EXERCISE REQUIREMENTS
Go through the material and copy each line in which the word "will" shows up.

RECORDS SHOWN
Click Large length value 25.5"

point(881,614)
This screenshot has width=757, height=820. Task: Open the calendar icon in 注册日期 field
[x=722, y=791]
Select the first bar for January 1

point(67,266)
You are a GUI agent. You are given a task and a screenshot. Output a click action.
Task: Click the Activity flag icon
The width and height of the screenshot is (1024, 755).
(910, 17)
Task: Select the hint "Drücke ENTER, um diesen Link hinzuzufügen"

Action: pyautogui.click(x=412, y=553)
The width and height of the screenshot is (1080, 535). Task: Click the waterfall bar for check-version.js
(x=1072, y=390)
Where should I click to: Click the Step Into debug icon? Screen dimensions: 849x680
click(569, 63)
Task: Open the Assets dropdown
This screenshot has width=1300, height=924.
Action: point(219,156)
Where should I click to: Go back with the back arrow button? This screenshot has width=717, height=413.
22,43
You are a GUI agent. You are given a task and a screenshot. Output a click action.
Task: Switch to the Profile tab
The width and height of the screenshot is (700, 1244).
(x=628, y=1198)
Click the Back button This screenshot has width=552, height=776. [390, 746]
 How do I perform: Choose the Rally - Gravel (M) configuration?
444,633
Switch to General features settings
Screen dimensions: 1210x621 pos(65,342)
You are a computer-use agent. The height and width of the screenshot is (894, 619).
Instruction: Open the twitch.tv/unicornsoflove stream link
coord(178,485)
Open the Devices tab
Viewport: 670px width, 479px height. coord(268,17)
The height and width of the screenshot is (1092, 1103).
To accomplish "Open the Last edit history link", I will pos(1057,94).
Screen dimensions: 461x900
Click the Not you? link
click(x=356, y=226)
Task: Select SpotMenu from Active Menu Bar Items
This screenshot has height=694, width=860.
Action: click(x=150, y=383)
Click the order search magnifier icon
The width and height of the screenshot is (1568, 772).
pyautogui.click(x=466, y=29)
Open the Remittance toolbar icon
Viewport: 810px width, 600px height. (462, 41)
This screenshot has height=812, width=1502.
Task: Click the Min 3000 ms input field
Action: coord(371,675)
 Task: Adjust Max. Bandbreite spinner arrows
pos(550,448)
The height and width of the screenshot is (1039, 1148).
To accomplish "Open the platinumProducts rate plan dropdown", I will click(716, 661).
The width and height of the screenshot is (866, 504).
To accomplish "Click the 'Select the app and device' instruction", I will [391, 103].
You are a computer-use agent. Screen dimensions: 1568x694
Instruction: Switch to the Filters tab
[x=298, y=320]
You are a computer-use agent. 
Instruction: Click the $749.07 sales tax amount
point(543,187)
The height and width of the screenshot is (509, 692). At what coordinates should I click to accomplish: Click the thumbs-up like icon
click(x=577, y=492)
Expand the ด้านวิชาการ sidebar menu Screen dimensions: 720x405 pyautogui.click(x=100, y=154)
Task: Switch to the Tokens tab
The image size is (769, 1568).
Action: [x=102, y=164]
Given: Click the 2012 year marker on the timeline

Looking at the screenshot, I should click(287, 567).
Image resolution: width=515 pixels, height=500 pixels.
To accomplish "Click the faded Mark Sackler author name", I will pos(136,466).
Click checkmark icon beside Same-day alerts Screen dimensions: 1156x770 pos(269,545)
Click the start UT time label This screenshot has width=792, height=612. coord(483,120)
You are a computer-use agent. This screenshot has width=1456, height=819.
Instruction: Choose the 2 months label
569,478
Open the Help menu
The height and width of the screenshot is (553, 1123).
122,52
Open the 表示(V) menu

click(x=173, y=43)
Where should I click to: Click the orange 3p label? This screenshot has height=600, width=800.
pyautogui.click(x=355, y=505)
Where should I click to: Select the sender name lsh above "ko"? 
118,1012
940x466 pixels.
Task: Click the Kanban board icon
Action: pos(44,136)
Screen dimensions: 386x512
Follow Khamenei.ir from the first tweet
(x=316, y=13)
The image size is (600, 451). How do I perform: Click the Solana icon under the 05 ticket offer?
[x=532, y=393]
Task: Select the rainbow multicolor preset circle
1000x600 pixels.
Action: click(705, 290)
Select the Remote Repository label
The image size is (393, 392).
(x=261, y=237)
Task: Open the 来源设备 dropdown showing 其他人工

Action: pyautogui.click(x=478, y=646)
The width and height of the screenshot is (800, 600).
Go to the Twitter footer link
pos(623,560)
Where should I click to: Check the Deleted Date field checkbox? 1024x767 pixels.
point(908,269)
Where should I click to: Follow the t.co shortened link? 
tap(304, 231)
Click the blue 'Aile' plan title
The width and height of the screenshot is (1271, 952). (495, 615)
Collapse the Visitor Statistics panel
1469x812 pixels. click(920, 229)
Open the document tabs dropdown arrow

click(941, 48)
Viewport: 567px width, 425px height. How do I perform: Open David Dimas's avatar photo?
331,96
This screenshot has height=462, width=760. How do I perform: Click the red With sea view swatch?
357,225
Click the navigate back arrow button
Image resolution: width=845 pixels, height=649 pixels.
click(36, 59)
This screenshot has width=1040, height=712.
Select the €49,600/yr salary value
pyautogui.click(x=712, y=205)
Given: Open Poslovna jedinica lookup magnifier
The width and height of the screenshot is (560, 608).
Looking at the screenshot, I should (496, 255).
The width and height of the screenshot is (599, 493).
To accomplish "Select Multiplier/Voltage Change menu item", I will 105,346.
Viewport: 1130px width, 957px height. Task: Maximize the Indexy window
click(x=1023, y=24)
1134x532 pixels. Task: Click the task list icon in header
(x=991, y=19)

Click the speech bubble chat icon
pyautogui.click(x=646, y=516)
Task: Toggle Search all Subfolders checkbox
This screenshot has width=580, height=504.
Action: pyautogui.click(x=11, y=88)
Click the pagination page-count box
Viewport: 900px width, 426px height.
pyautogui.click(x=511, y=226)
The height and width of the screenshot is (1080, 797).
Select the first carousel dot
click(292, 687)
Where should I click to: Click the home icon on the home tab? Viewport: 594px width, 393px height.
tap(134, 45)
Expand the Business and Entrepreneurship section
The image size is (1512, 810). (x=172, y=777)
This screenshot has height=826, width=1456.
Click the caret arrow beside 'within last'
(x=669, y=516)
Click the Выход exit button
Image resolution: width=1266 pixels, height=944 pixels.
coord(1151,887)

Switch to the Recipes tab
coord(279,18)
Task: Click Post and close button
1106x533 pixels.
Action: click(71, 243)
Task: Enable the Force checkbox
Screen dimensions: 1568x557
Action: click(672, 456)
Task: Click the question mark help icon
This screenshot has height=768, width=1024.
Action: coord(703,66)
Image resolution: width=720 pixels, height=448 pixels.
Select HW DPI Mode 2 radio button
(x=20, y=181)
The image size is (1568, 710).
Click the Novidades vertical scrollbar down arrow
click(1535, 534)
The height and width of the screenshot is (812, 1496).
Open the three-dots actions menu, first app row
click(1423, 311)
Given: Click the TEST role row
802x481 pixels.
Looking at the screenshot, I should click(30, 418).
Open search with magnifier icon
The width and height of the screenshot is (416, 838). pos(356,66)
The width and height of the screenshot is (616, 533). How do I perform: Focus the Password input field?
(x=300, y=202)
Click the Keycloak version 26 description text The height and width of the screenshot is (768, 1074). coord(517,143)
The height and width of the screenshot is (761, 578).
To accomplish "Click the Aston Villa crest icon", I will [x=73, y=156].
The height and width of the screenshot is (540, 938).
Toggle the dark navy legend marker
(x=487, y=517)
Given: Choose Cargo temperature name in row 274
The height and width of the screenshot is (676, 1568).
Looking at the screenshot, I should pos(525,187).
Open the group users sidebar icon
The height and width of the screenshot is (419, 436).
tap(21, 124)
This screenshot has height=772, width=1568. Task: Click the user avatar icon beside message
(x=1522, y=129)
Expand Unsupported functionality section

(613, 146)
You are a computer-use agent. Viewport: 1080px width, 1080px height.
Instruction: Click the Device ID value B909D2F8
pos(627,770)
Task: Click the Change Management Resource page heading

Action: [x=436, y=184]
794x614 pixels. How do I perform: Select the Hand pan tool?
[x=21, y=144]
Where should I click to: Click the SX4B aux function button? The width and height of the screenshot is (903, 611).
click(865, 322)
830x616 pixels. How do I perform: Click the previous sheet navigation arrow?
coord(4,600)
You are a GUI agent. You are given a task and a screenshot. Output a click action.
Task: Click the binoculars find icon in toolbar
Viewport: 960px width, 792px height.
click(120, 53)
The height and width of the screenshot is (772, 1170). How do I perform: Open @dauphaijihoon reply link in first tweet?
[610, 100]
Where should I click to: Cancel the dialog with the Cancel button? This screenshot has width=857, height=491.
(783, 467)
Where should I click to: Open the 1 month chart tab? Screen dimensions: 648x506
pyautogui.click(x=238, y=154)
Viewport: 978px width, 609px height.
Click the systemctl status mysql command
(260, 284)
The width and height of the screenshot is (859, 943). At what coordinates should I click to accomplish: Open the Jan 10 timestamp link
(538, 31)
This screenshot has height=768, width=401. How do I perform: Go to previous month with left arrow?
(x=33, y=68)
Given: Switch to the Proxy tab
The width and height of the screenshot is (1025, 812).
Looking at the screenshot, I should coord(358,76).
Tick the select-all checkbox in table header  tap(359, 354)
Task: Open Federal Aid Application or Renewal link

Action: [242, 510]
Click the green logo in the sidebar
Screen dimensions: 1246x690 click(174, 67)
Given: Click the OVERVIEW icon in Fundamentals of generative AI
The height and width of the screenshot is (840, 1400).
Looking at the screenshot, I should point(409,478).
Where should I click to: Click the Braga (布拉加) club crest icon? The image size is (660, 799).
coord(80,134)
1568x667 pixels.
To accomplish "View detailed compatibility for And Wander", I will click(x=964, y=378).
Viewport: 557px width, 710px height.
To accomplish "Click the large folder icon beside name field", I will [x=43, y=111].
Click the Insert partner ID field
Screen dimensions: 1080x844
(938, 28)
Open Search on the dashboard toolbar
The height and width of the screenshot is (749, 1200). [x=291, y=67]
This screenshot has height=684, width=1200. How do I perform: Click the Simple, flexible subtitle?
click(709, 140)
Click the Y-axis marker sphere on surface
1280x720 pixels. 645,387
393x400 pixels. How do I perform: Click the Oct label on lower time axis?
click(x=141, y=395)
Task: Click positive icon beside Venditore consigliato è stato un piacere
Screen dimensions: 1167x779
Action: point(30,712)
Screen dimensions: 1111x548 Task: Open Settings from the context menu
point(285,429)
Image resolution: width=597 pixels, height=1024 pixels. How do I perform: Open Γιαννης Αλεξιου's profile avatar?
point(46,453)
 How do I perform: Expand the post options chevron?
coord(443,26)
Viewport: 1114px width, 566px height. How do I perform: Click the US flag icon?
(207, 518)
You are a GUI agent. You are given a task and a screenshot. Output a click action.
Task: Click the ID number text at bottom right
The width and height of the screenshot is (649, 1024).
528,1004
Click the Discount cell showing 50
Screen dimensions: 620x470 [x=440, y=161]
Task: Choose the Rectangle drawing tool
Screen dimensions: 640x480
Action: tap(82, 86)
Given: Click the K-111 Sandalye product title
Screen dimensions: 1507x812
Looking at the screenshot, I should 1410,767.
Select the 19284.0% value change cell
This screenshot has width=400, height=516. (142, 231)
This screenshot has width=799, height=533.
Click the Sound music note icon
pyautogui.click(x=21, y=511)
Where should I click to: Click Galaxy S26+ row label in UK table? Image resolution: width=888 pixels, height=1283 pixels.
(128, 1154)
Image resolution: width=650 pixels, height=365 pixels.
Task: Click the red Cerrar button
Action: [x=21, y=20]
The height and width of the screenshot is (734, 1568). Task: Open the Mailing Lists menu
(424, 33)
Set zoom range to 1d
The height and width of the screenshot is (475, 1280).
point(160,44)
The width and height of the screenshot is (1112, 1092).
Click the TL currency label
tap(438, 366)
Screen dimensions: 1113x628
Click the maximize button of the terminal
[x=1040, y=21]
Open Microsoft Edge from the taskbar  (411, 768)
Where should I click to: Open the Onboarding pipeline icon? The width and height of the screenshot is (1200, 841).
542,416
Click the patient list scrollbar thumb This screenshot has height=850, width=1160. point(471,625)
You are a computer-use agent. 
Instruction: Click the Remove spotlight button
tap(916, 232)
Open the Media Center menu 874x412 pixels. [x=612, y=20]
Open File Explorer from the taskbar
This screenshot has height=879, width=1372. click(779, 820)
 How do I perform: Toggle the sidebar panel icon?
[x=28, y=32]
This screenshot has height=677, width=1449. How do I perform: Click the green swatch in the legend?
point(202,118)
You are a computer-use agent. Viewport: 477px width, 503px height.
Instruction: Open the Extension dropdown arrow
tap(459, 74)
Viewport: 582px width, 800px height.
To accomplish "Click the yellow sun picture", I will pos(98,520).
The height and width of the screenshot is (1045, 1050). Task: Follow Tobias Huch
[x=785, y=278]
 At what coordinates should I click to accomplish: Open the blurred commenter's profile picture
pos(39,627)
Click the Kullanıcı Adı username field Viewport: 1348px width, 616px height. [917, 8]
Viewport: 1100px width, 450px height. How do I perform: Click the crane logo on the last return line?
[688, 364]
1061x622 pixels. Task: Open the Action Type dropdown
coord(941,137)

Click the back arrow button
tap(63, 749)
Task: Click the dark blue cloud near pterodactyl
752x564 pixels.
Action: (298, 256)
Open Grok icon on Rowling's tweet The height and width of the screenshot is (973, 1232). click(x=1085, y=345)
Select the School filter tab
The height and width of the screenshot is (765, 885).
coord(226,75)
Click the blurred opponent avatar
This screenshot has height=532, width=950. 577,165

PROBLEM SOLUTION
To accomplish "Open the Last edit history link", I will pos(1057,94).
To accomplish "Open the platinumProducts rate plan dropdown", I will click(716, 661).
To accomplish "Click the 'Select the app and device' instruction", I will [391, 103].
To accomplish "Click the faded Mark Sackler author name", I will pos(136,466).
To accomplish "Select Multiplier/Voltage Change menu item", I will 105,346.
To accomplish "Click the Aston Villa crest icon", I will [x=73, y=156].
To accomplish "View detailed compatibility for And Wander", I will click(x=964, y=378).
To accomplish "Click the large folder icon beside name field", I will [x=43, y=111].
To accomplish "Click the yellow sun picture", I will pos(98,520).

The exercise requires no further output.